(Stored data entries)
=== Begin Enclosure ===

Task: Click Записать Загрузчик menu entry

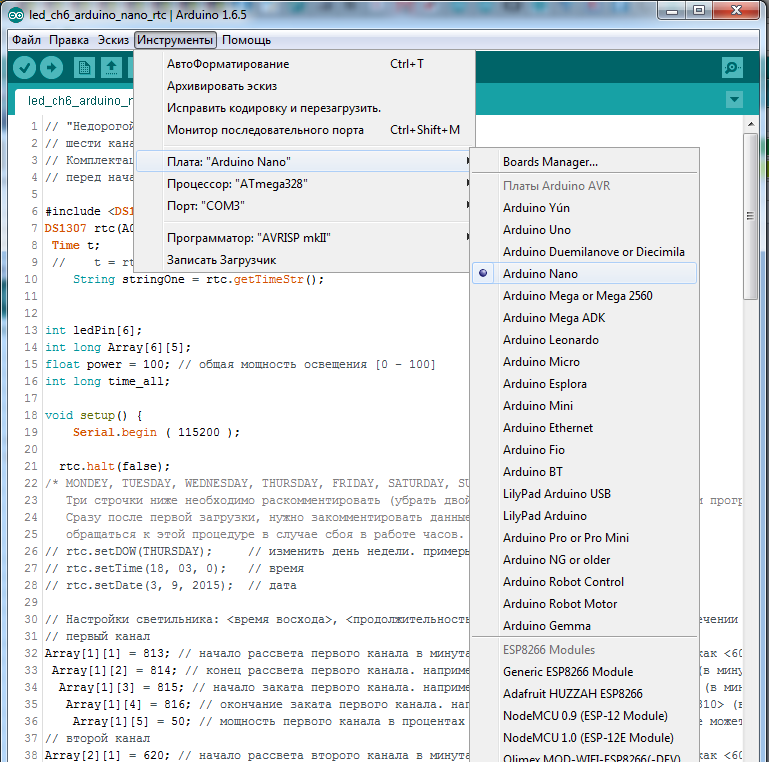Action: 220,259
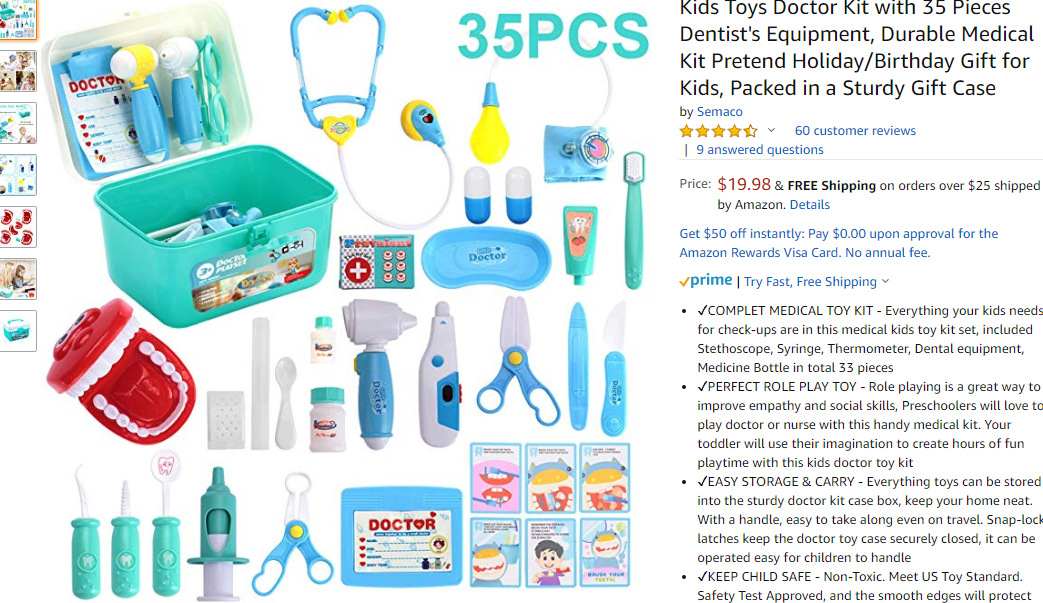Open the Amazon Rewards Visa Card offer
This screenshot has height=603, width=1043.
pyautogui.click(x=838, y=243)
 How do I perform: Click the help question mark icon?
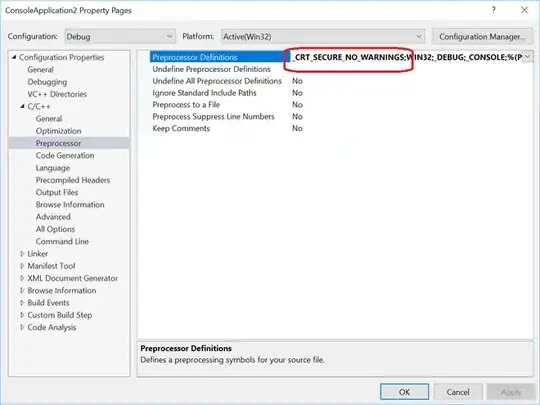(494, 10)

=== End Enclosure ===

What the task requires
Repeat the records above exactly, leaving out the pictures.

Answer to the exercise
Task: Click Записать Загрузчик menu entry

Action: 220,259
Open the Amazon Rewards Visa Card offer
This screenshot has height=603, width=1043.
pyautogui.click(x=838, y=243)
 How do I perform: Click the help question mark icon?
(494, 10)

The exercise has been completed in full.